Mes clochettes, mes grelots, bringuebalent autour de mon habit de bouffon et mes poulaines se tordent aux cailloux du chemin. Je file sur le côté vers un bois. Des buissons d’épines et les houx dressent l’horreur de leur feuillage. Les paysans essoufflés en leurs sabots abandonnent la chasse mais le chien me course toujours parmi les ronces. Je me retourne pour lui donner un coup de pied. Il attrape entre ses crocs l’extrémité de ma poulaine qu’il tire en arrière et secoue dans tous les sens. Déséquilibré, je glisse et tombe sur la terre humide en lâchant tonnelet et volaille. Parmi les feuilles mortes l’an dernier, je roule et me jette à mon tour sur le chien, réussis à passer la chaînette du soulier excentrique autour de sa gorge et je serre de toutes mes forces. L’animal est vite pris d’un tremblement des pattes puis se tétanise. Je continue à serrer. Tous les maillons de la chaînette éclatent en l’air et retombent en pluie dorée sur le petit chien étranglé près du poulet rôti.
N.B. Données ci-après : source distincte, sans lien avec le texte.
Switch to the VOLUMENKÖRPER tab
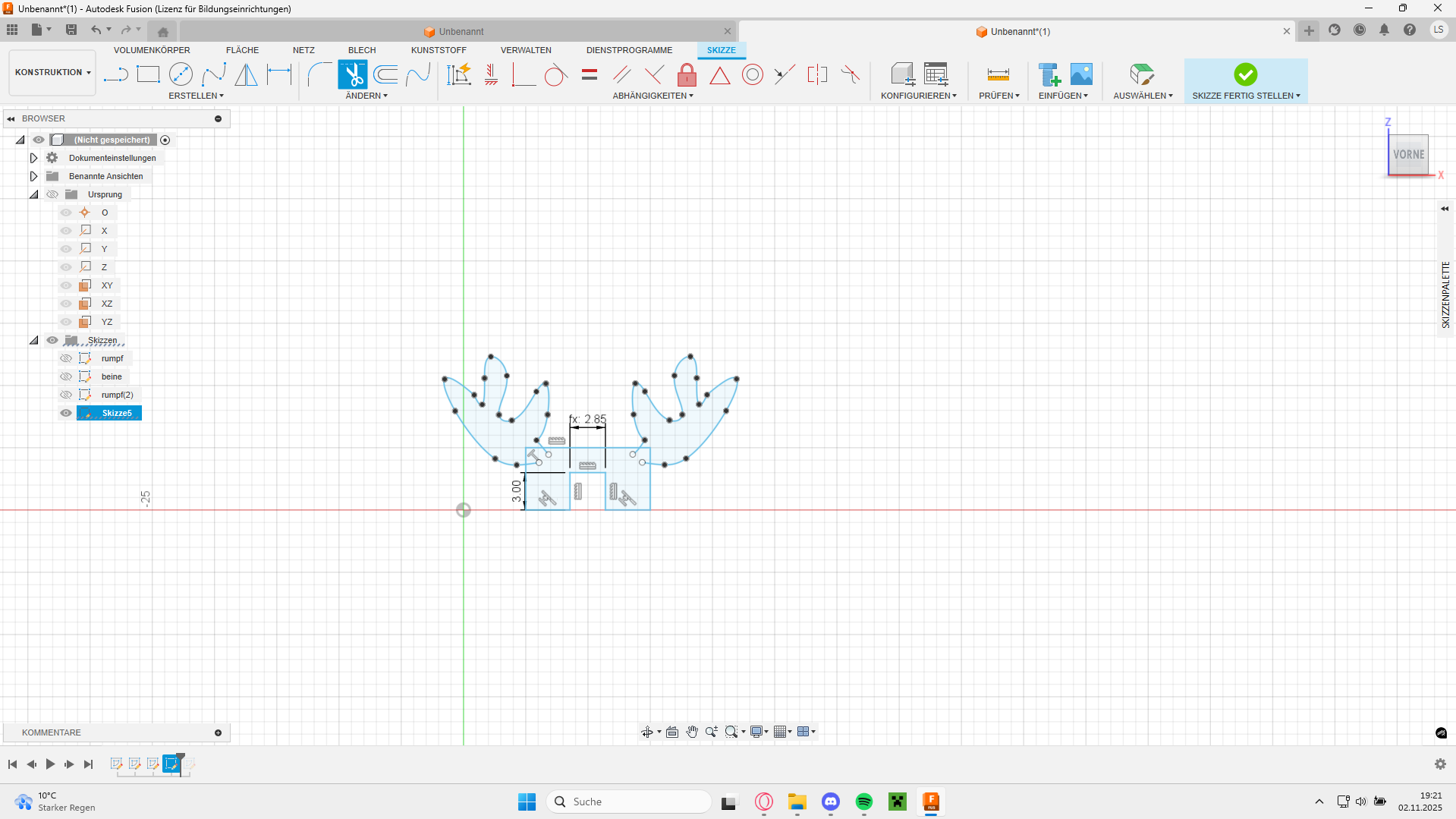1456x819 pixels. point(152,50)
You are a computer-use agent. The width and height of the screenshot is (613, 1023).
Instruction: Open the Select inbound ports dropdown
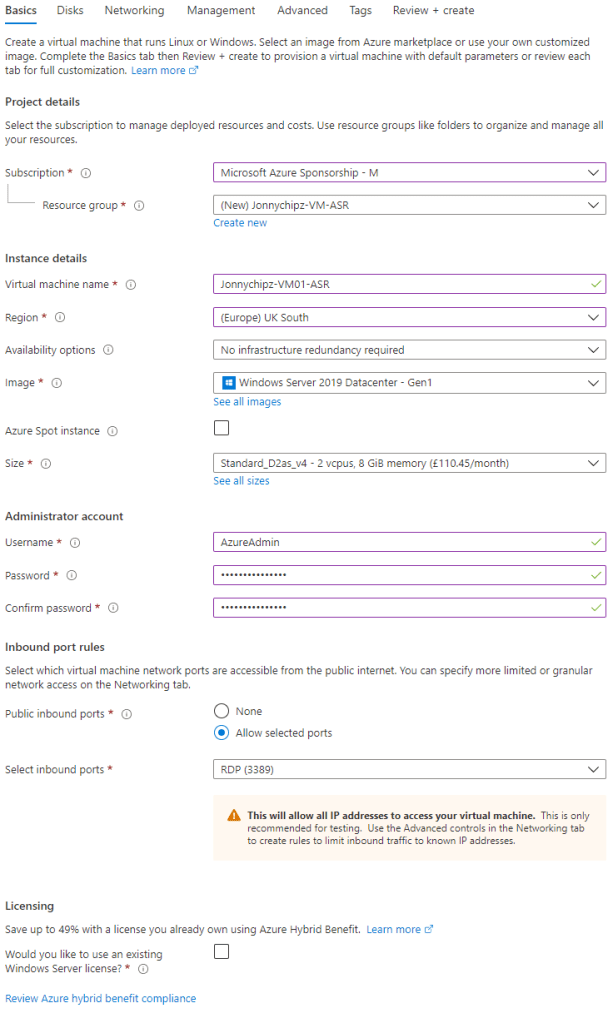(x=409, y=769)
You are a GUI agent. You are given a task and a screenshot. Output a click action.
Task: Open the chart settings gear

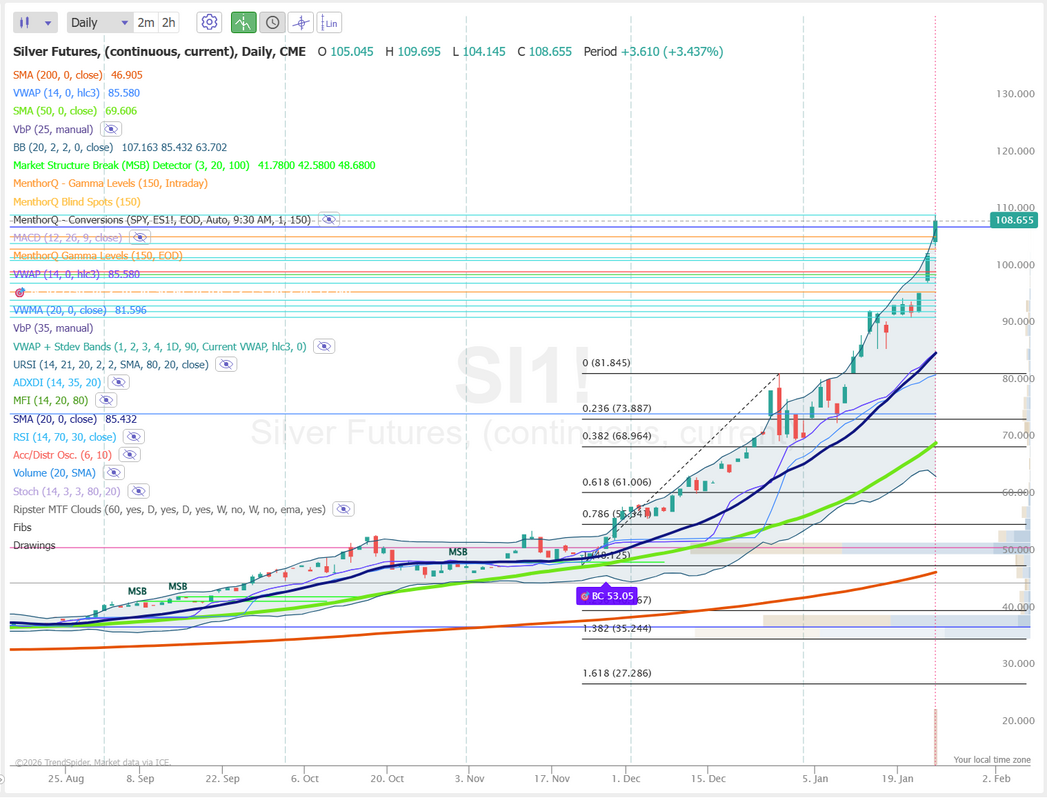tap(209, 22)
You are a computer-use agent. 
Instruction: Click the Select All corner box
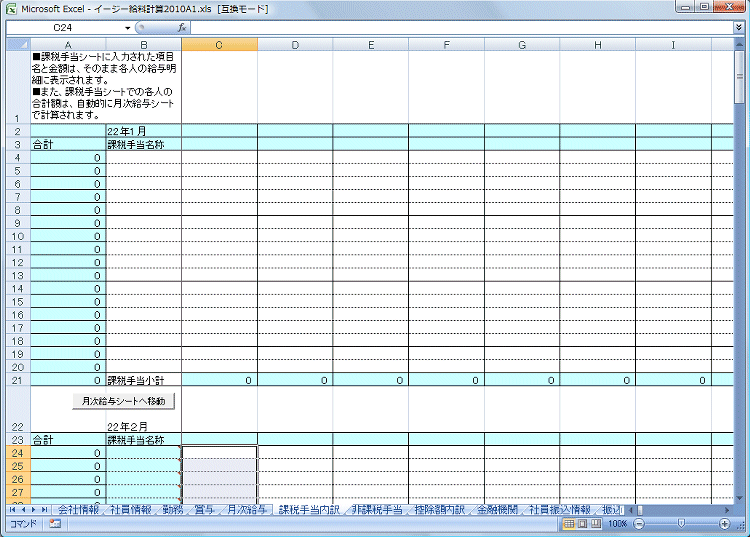click(17, 44)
Plus tard, embusqué dans les broussailles, je m’essuie les lèvres d’un revers de main. Désaltéré de vin et rassasié, au bord de la forêt, je guette ceux qui passent puis m’éloigne par les labours en sacrant comme un mécréant, tantôt à pied, tantôt sur des chevaux volés.
Au bord de la Loire, je récupère et actionne les rames d’une barque qui m’emporte en douceur et silence vers l’est. Lorsque j’entends tournoyer la force centrifuge des frondes qui jettent des pierres autour de moi, j’accoste sur l’autre rive et fuis en courant à travers les champs et en riant comme un fou car la vie est folie.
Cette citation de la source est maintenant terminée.